Tout en subtilité et avec une vision bienveillante, elle apporte un petit quelque chose de nouveau ; en tout cas pour moi. Et la touche importante c’est cette énigme addictive qui nous tient jusqu’au bout et que je n’ai, personnellement, pas vu venir. Des révélations qui m’ont laissé « bête », et pourtant, j’avais fait des suppositions (totalement erronées donc on ne m’appellera pas Miss Marple !). Ce type de roman qui fait que, quand vous arrivez à la fin, plein de petits détails ressurgissent et vous vous dites « Mais oui, c’était évident ; comment n’y ai-je pas pensé ?
Cette histoire est finement et subtilement menée de la première lettre au dernier point.

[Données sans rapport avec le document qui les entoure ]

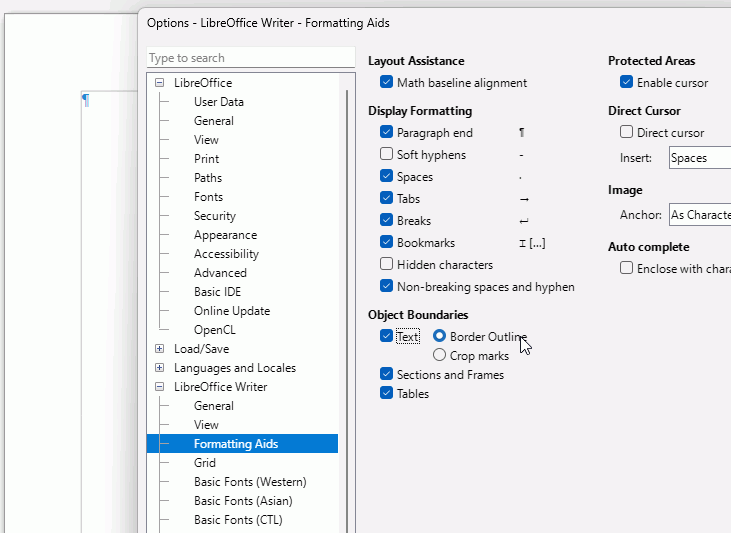Enable Soft hyphens display
Image resolution: width=731 pixels, height=533 pixels.
(x=386, y=155)
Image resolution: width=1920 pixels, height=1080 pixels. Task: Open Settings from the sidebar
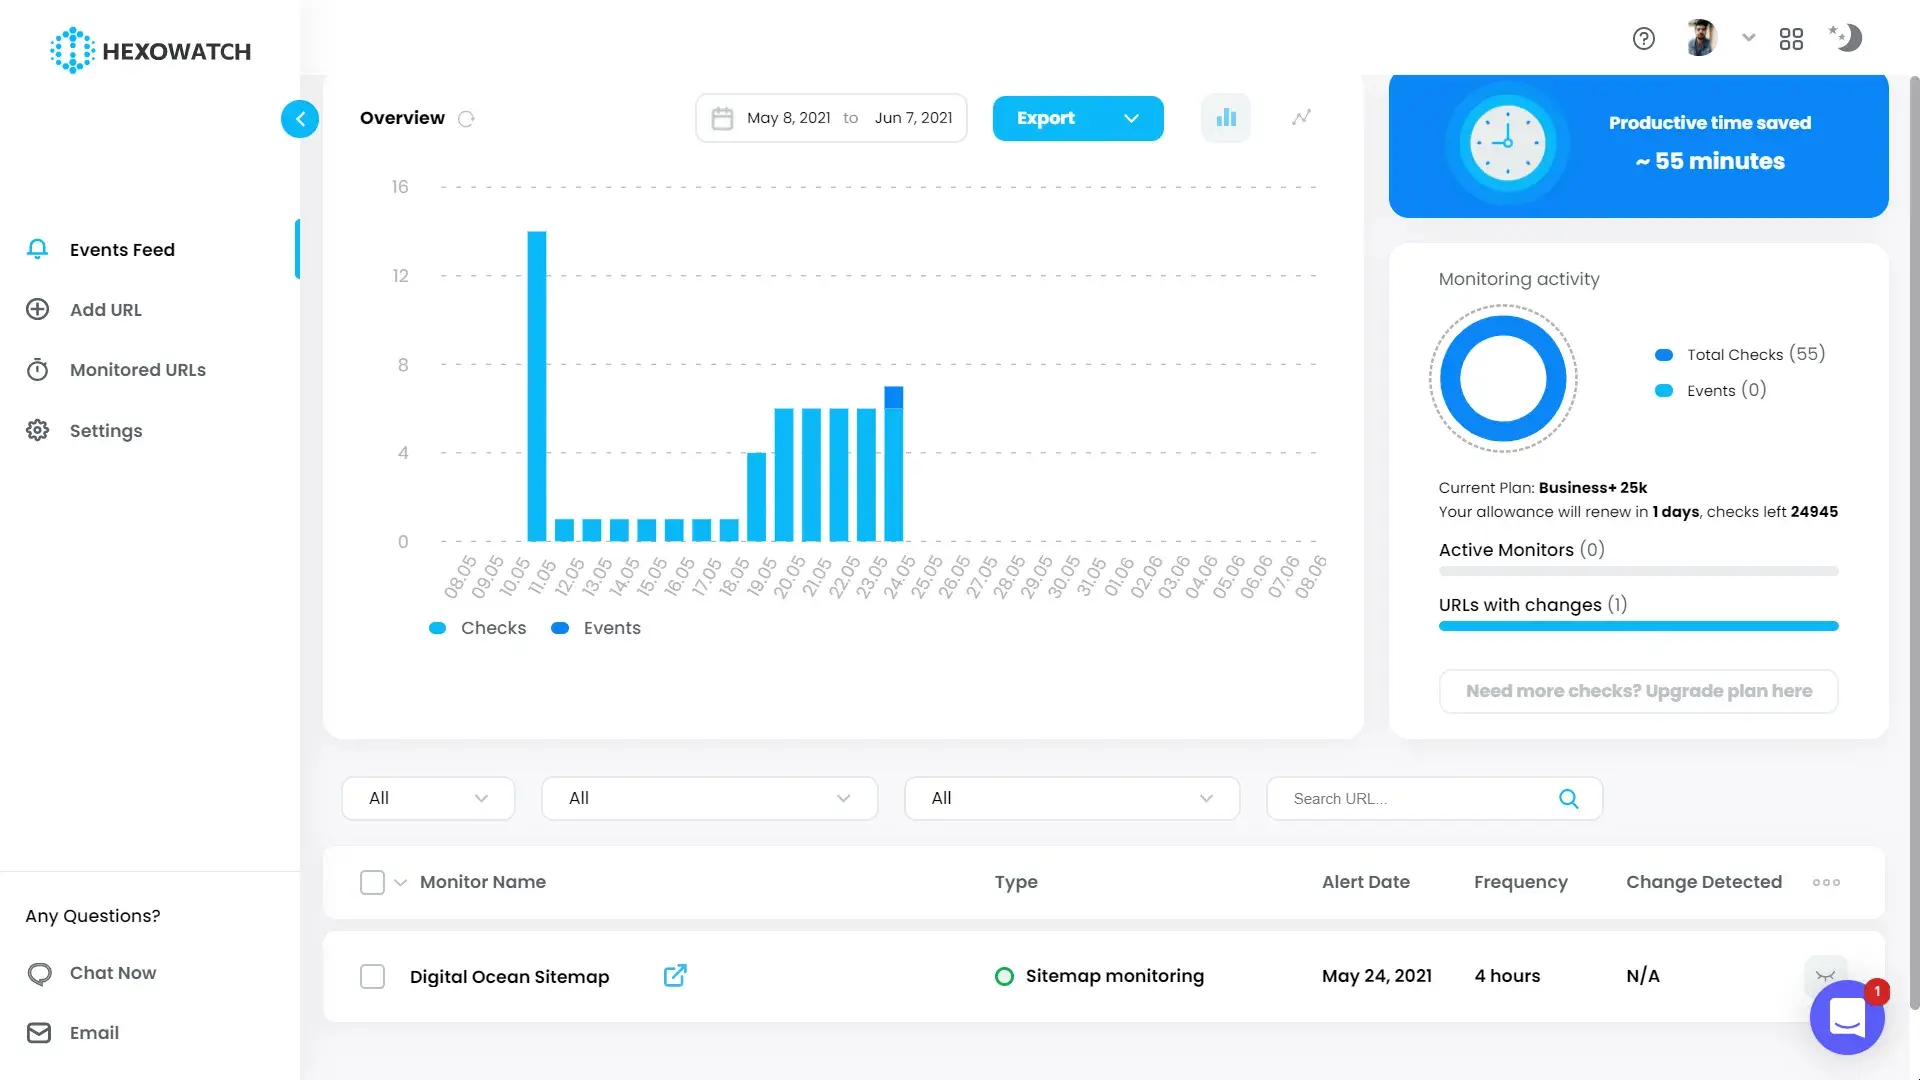105,430
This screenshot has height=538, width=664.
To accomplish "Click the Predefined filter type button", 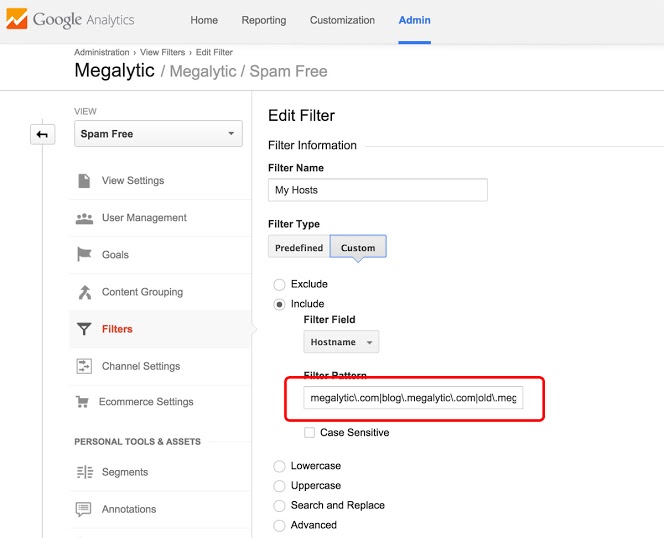I will [x=299, y=248].
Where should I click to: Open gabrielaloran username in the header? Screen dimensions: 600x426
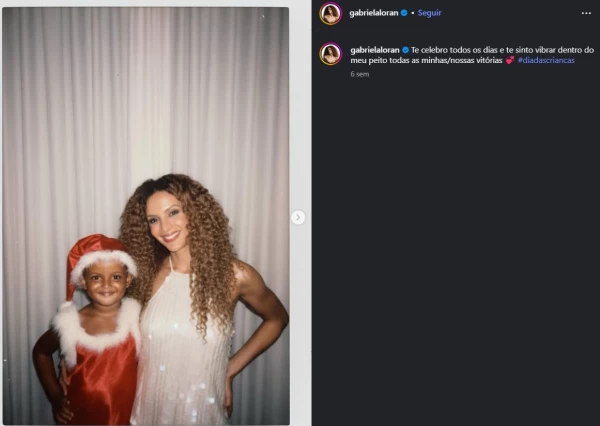click(373, 13)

C’est un réel coup de cœur pour le contenu, la trame narrative, la fluidité de la plume et l’attachement à tous les personnages que l’auteure est parvenue à faire naître en moi. C’est une lecture qui n’est pas anodine - pendant laquelle j'ai souri, j'ai pleuré un peu, j'ai été émue - qui soulève des questions et fait réfléchir ; en résumé, elle ne laisse pas insensible. Le roman est court, se lit de manière simple donc raison de plus pour le découvrir impérativement.
« C’est une promesse, et celle-là, je la tiendrai. Si je ne dois en tenir qu’une dans ma vie, ce sera celle-là »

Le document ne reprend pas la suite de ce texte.